Crystal structure analyses of reduced (CuI) poplar plastocyanin at six pH values.

The structure of poplar plastocyanin in the reduced (CuI) state has been determined and refined, using counter data recorded from crystals at pH 3.8, 4.4, 5.1, 5.9, 7.0 and 7.8 (resolution 1.9 A, 1.9 A, 2.05 A, 1.7 A, 1.8 A and 2.15 A; the final residual R value was 0.15, 0.15, 0.16, 0.17, 0.16 and 0.15, respectively). The molecular and crystal structure of the protein is substantially the same in the reduced state as in the oxidized state.

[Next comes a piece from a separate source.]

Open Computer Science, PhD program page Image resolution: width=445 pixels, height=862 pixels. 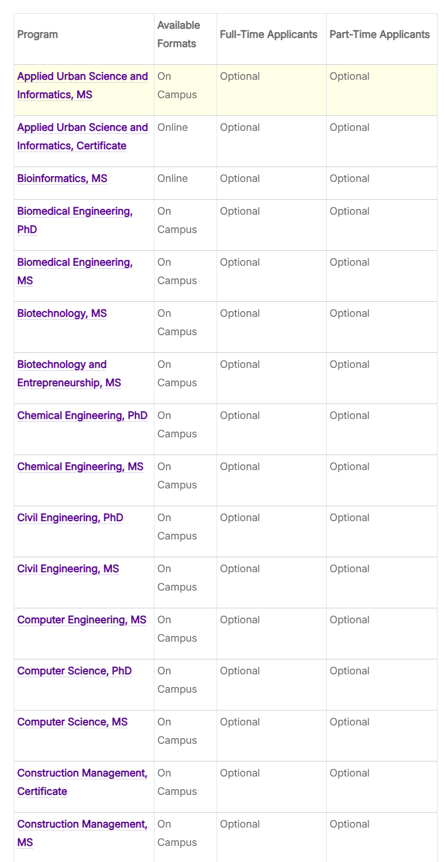pyautogui.click(x=75, y=671)
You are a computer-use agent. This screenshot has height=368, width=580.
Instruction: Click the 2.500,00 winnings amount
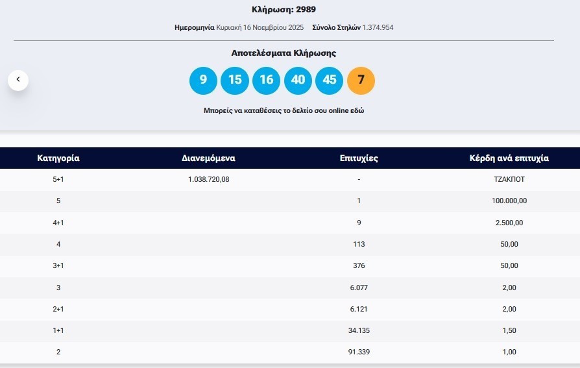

The refinements of the structures of the six forms of the reduced protein could therefore be commenced with a model derived from the known structure of CuII-plastocyanin. The refinements were made by reciprocal space least-squares calculations interspersed with inspections of electron-density difference maps. Precautions were taken to minimize any bias of the results of the refinements in the direction of the starting model. The most significant differences among the structures of the reduced protein at the six pH values, or between them and the structure of the oxidized protein, are concentrated at the Cu site. In the reduced protein at high pH (pH 7.8), the CuI atom is co-ordinated by the N delta(imidazole) atoms of His37 and His87, the S gamma(thiolate) atom of Cys84, and the S delta(thioether) atom of Met92, just as in CuII-plastocyanin. The distorted tetrahedral geometry and the unusually long Cu-S(Met92) bond are retained. The only effects of the change in oxidation state are a lengthening of the two Cu-N(His) bonds by about 0.1 A, and small changes in two bond angles involving the Cu-S(Cys) bond. The high-pH form of reduced plastocyanin accordingly meets all the requirements for efficient electron transfer. As the pH is lowered, the Cu atom and the four Cu-binding protein side-chains appear to undergo small but concerted movements in relation to the rest of the molecule. At low pH (pH 3.8), the CuI atom is trigonally co-ordinated by N delta(His37), S gamma(Cys84) and S delta(Met92). The fourth Cu-ligand bond is broken, the Cu atom making only a van der Waals' contact with the imidazole ring of His87. The trigonal geometry of the Cu atom strongly favours CuI, so that this form of the protein should be redox-inactive. This is known to be the case.(ABSTRACT TRUNCATED AT 400 WORDS)